▶ **WORK REQUEST**: Repeat exactly, and nothing more, the lines from the one that includes "This screenshot has height=2576, width=290." through the final line of the entries; skip the pictures.

(Collection entries)
%%

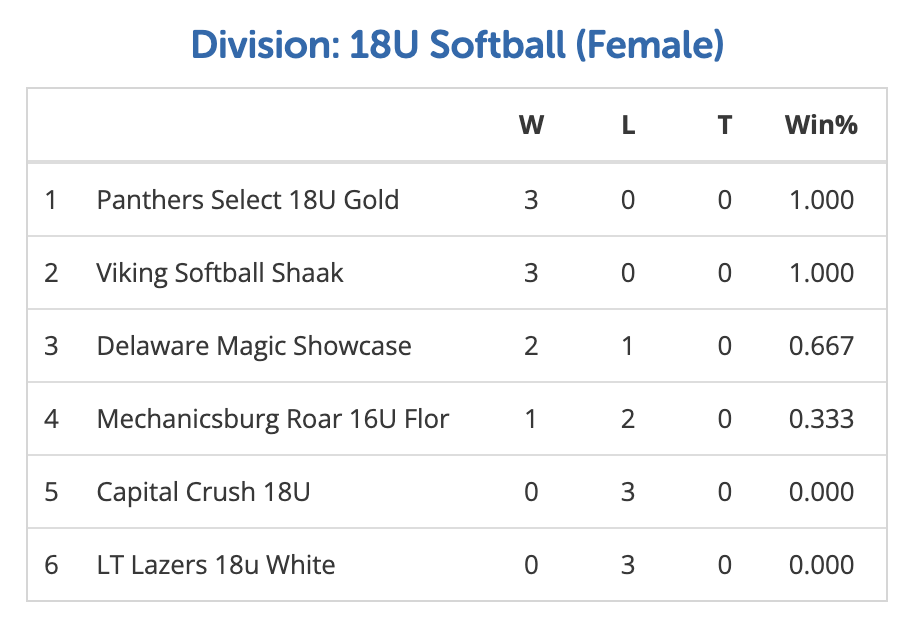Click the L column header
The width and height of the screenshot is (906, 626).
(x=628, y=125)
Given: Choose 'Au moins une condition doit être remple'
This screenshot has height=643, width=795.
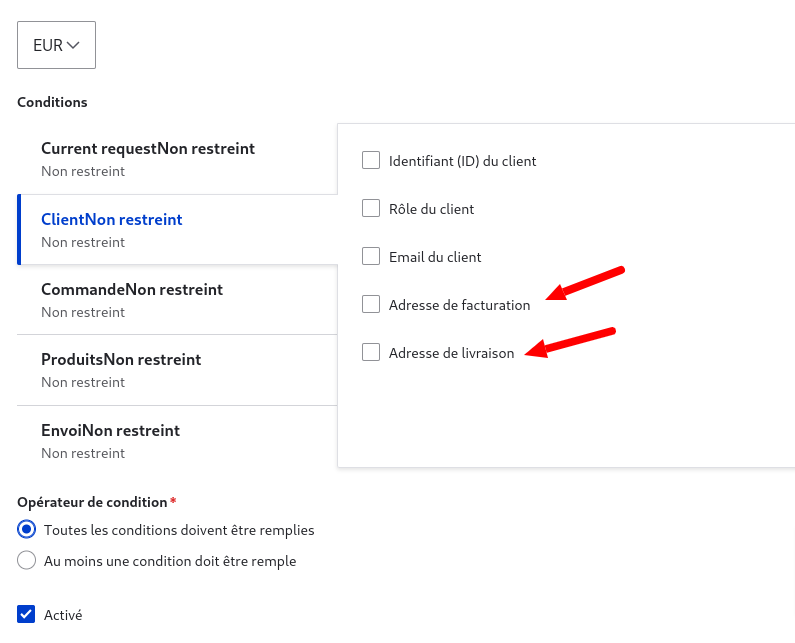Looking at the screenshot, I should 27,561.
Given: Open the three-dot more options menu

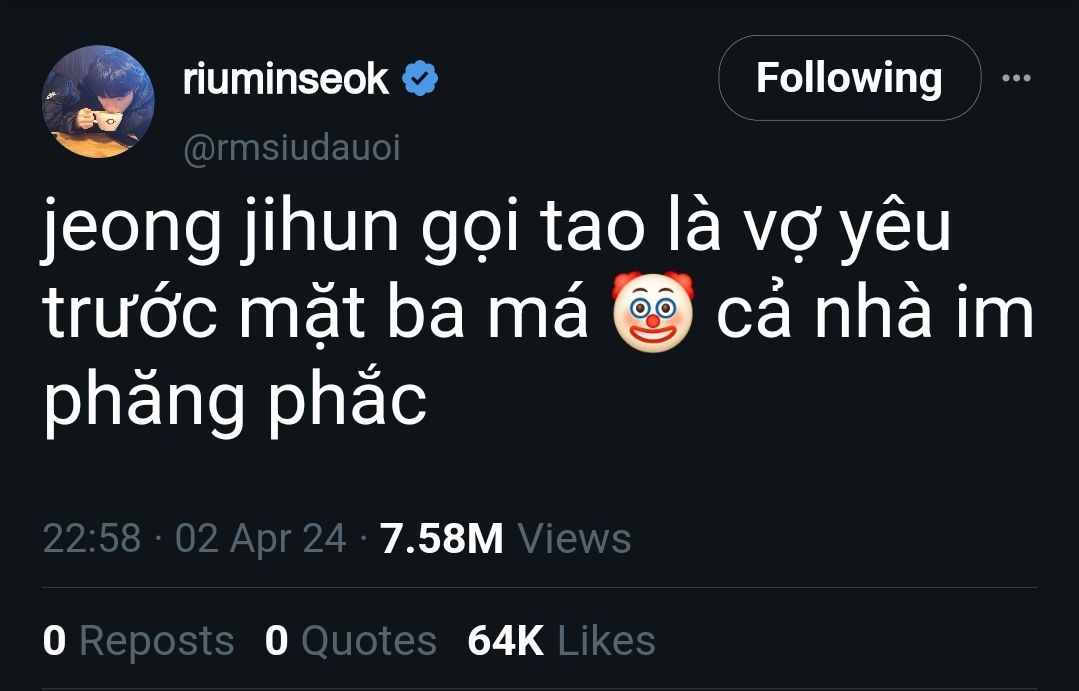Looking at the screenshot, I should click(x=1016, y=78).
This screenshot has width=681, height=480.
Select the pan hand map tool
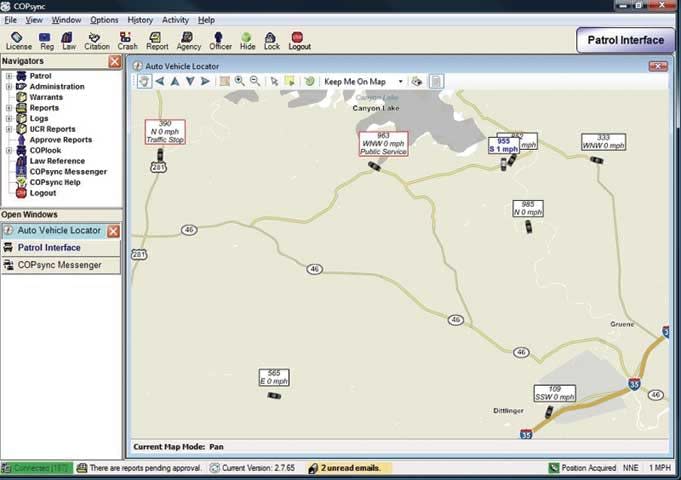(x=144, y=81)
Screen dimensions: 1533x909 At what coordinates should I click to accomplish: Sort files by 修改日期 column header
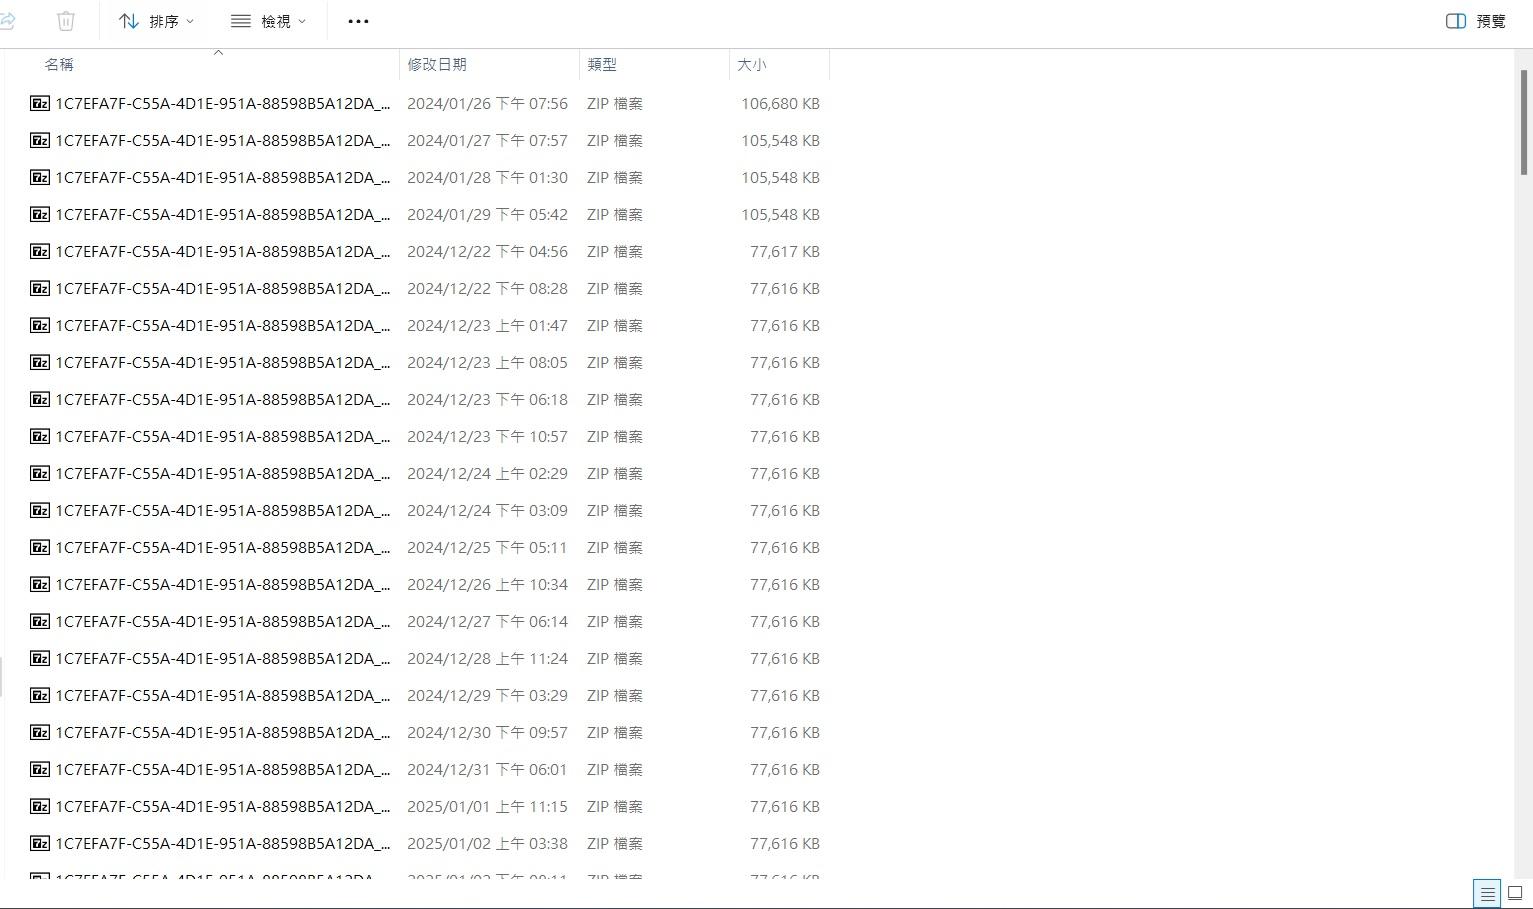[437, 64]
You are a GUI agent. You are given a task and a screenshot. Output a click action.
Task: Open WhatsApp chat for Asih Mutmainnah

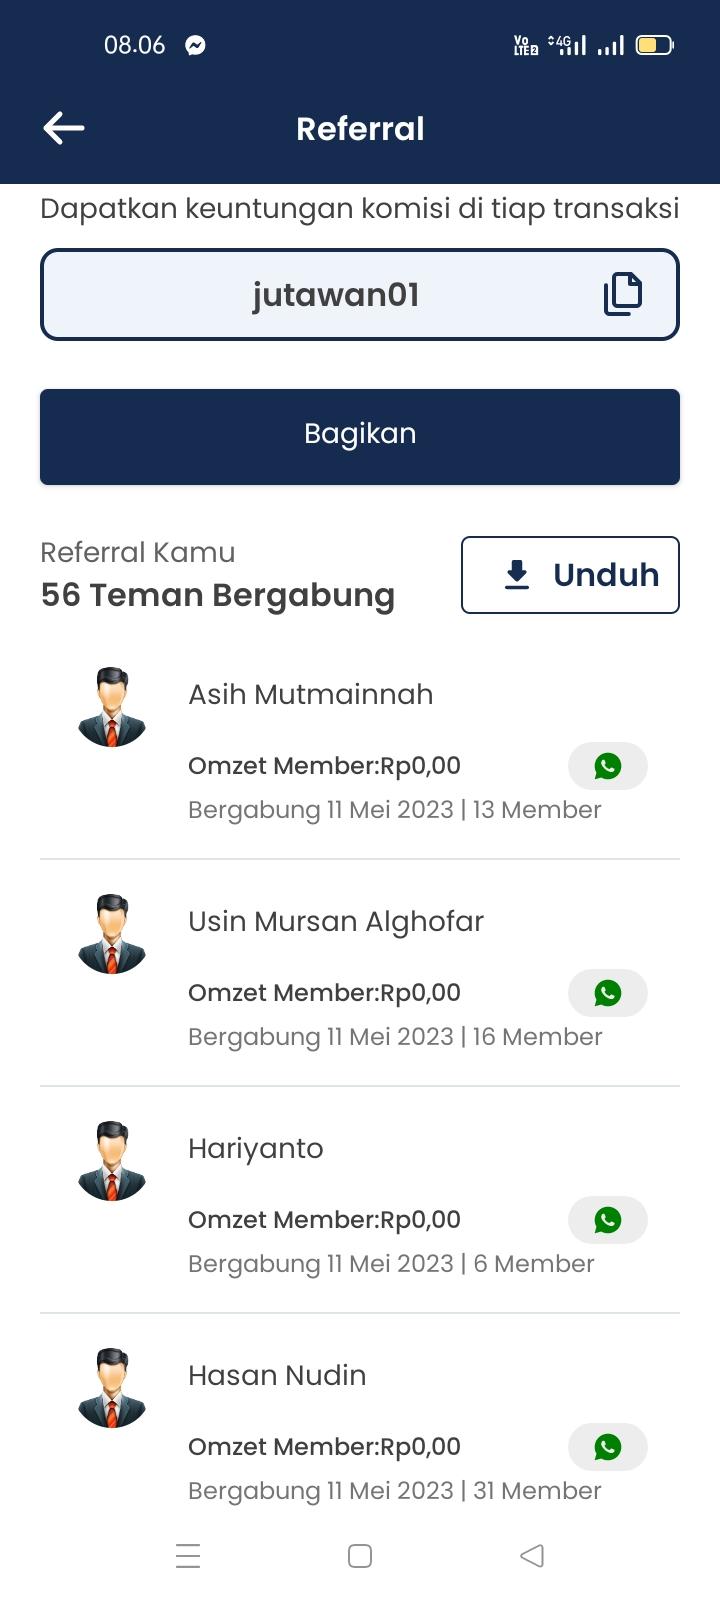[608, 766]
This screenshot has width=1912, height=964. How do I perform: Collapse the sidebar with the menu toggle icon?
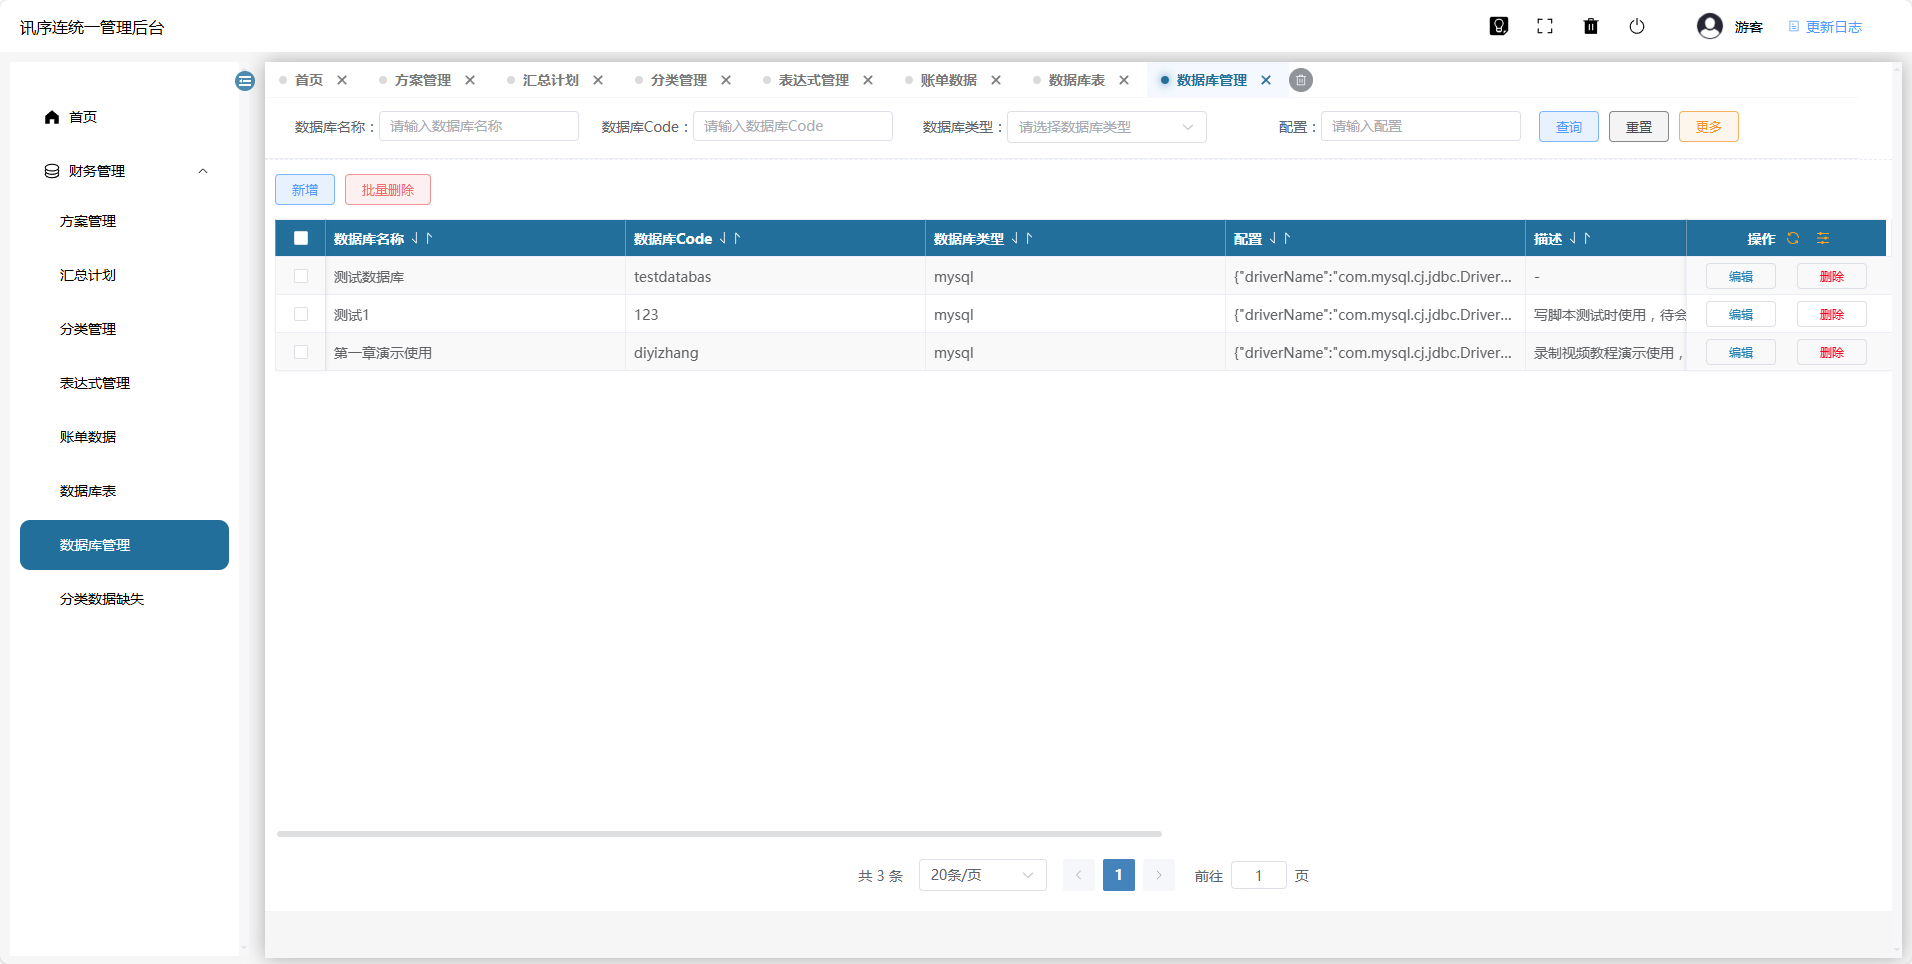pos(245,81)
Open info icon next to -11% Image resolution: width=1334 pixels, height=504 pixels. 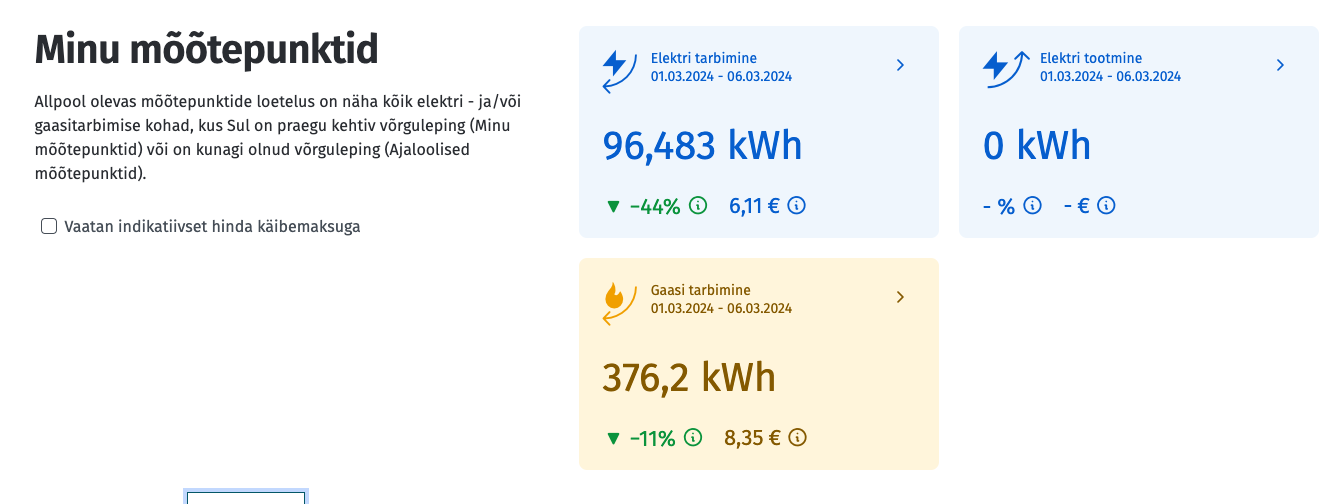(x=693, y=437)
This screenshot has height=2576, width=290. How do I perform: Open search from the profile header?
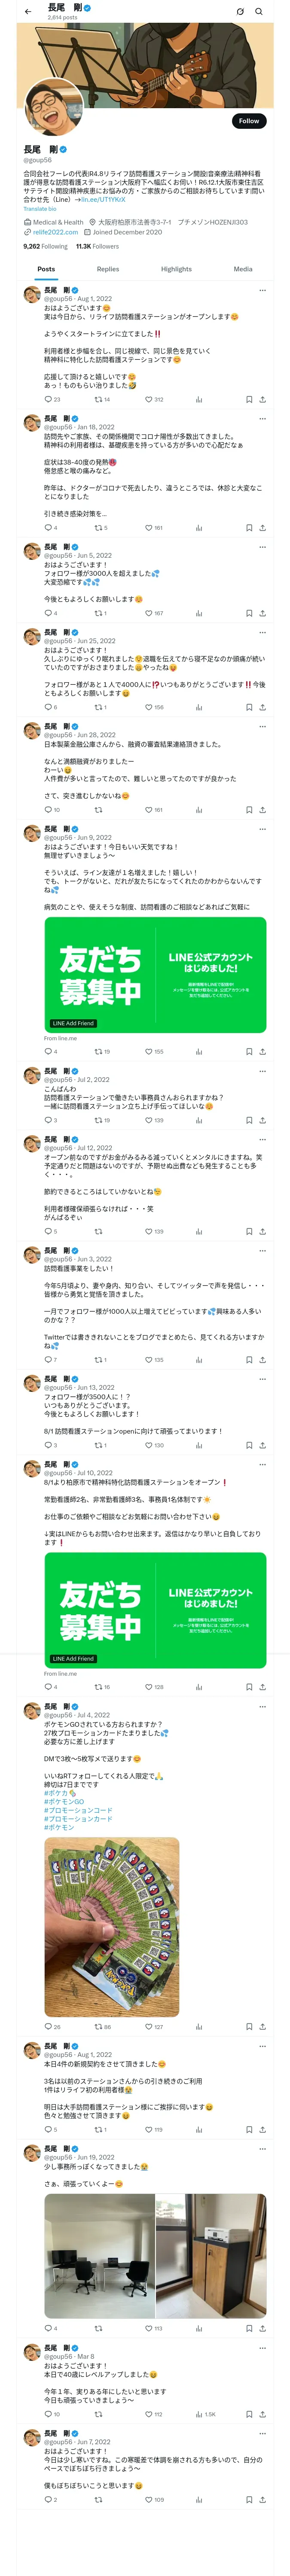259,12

%%

▶ **FINISHED TASK**:
This screenshot has height=2576, width=290. How do I perform: Open search from the profile header?
259,12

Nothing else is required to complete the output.